- _TASK INSTRUCTIONS_
In the material below, find each line that contains the word "computer" and copy it.

■ ■ ■

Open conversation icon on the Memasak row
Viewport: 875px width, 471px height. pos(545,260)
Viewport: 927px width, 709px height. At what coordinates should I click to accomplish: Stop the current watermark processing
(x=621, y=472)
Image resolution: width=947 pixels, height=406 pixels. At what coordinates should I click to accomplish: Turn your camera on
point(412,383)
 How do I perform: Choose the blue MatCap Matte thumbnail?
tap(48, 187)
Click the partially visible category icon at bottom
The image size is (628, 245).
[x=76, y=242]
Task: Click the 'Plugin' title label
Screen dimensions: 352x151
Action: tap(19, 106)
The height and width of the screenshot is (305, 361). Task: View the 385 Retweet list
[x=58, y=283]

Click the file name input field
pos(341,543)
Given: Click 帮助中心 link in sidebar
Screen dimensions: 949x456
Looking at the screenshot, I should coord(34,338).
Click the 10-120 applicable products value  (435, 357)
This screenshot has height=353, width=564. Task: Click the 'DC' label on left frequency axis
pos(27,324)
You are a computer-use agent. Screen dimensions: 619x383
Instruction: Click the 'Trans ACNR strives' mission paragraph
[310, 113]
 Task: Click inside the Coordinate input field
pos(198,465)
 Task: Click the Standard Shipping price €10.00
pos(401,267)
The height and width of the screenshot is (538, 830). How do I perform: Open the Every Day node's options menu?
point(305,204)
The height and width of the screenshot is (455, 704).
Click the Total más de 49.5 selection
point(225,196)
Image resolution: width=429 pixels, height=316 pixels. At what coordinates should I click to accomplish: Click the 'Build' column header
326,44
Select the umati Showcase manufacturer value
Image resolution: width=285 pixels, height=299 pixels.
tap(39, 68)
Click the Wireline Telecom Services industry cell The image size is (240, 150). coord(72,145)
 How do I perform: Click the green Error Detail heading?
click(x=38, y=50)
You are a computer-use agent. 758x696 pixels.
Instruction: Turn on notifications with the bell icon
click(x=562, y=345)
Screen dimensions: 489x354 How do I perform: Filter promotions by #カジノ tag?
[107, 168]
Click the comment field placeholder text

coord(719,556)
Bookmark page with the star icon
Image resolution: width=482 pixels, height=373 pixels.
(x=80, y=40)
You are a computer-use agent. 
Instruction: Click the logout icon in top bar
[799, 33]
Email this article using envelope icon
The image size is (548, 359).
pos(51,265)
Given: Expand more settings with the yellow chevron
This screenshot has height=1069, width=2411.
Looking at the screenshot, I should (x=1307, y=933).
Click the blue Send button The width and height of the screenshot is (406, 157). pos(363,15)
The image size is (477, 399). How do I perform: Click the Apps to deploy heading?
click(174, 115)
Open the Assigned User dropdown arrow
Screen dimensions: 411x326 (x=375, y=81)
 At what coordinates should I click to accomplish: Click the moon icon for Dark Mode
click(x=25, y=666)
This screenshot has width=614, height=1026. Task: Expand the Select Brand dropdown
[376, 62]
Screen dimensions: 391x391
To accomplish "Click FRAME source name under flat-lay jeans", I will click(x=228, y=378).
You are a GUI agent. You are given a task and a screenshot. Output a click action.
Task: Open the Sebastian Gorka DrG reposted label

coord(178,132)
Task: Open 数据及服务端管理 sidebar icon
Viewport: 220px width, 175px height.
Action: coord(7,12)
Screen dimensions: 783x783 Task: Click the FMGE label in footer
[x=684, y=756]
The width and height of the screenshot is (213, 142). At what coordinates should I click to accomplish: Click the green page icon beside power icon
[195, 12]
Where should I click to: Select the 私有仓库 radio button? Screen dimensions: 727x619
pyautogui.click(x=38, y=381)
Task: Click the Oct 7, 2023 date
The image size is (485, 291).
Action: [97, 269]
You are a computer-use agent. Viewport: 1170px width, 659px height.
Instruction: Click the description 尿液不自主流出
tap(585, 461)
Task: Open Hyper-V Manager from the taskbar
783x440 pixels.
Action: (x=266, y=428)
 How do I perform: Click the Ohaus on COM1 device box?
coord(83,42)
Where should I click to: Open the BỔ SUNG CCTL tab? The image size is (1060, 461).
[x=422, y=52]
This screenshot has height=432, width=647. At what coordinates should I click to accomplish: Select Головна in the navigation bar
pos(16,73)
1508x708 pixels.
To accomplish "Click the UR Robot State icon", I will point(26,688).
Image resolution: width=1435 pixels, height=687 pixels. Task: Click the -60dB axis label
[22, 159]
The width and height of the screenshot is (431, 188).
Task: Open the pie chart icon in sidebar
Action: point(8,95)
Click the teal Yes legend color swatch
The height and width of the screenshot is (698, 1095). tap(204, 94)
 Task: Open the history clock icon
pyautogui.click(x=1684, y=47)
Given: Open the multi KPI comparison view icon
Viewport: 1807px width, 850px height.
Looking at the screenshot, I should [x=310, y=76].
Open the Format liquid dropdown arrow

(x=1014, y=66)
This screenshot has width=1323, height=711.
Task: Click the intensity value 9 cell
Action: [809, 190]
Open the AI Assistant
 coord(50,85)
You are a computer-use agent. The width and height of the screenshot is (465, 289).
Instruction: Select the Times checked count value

■ ■ ■

- _RESULT OF THE TASK_
You are a computer-use agent. Screen dimensions: 619x383
You are a computer-use agent. 758x696 pixels.
You are a computer-use agent. 
You are a computer-use agent. Viewport: 1170px width, 659px height.
You are a computer-use agent. The width and height of the screenshot is (465, 289).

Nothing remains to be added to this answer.